I'm trying to write a findIndexBy
which would return the index of an element selected in a list by an ordering function.
This function is equivalent to sorting the list and returning the top element, but I want to implement it to be able to process lists without size limit.
findIndexBy :: (Ord a) => (a -> a -> Bool) -> [a] -> Integer
findIndexBy f (x:xs) = findIndexBy' xs x 1 0
where
findIndexBy' [] _ _ i = i
findIndexBy' (x:xs) y xi yi = if f x y
then findIndexBy' xs x (xi + 1) xi
else findIndexBy' xs y (xi + 1) yi
With this implementation, I get a Stack space overflow
when processing big list, as in the following example (trivial):
findIndexBy (>) [1..1000000]
I know there should be more elegant solutions to solve this problem, and I'm interested in knowing the most idiomatic and efficient ones, but I really want to understand what is wrong with my function.
I might be wrong, but I think my implementation of findIndexBy'
is based on terminal recursion, so I don't really understand why the compiler doesn't seem to optimize the tail call.
I thought it might be due to the if/then/else and also trying the following, which results in the same error:
findIndexBy :: (Ord a) => (a -> a -> Bool) -> [a] -> Integer
findIndexBy f (x:xs) = findIndexBy' xs x 1 0
where
findIndexBy' [] _ _ i = i
findIndexBy' (x:xs) y xi yi = findIndexBy' xs (if f x y then x else y) (xi + 1) (if f x y then xi else yi)
Is there a simple way to ask the compiler to show where tail-call optimization is (not) performed?
For reference, below is the equivalent function that I wrote in Clojure, and that I am now trying to port to Haskell:
(defn index-of [keep-func, coll]
(loop [i 0
a (first coll)
l (rest coll)
keep-i i]
(if (empty? l)
keep-i
(let [keep (keep-func a (first l))]
(recur
(inc i) (if keep a (first l)) (rest l) (if keep keep-i (inc i)))))))

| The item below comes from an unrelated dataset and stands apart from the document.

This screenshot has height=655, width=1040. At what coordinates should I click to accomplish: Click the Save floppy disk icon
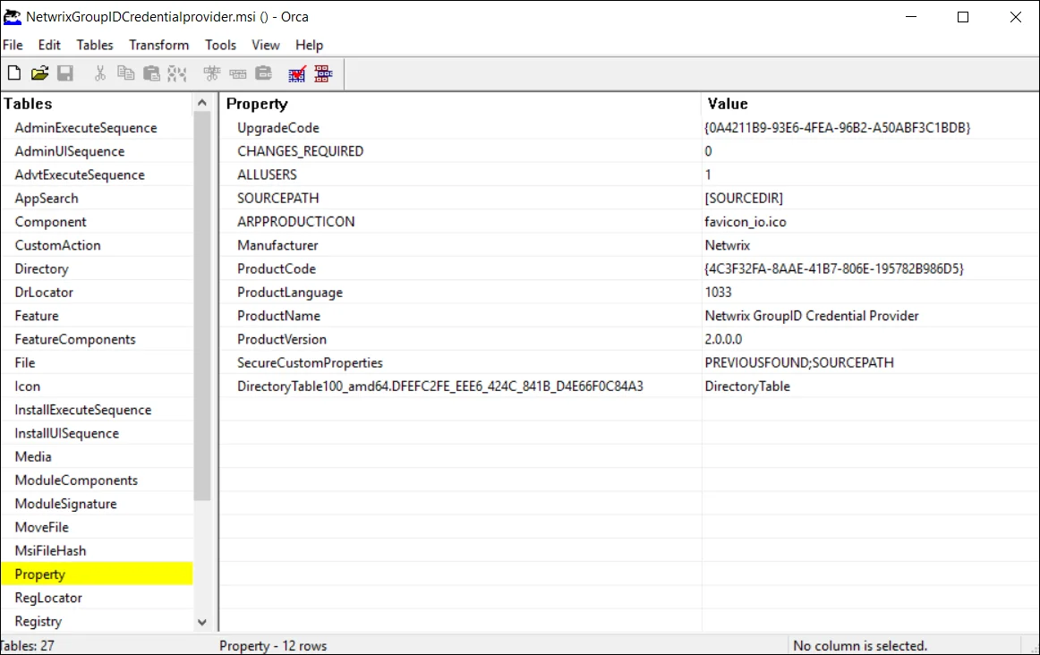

For information, the previously quoted Haskell code was compiled using the -O3
flag.
[edit after leventov answer]
The problem seems to be related to lazy evaluation.
Although I found about $!
and seq
, I wonder what is the best practice when using them to fix the original code.
I'm still interested with more idiomatic implementations relying on functions from Data.List
.
[edit]
The simplest fix is to add yi `seq`
in the first snippet before the if
statement.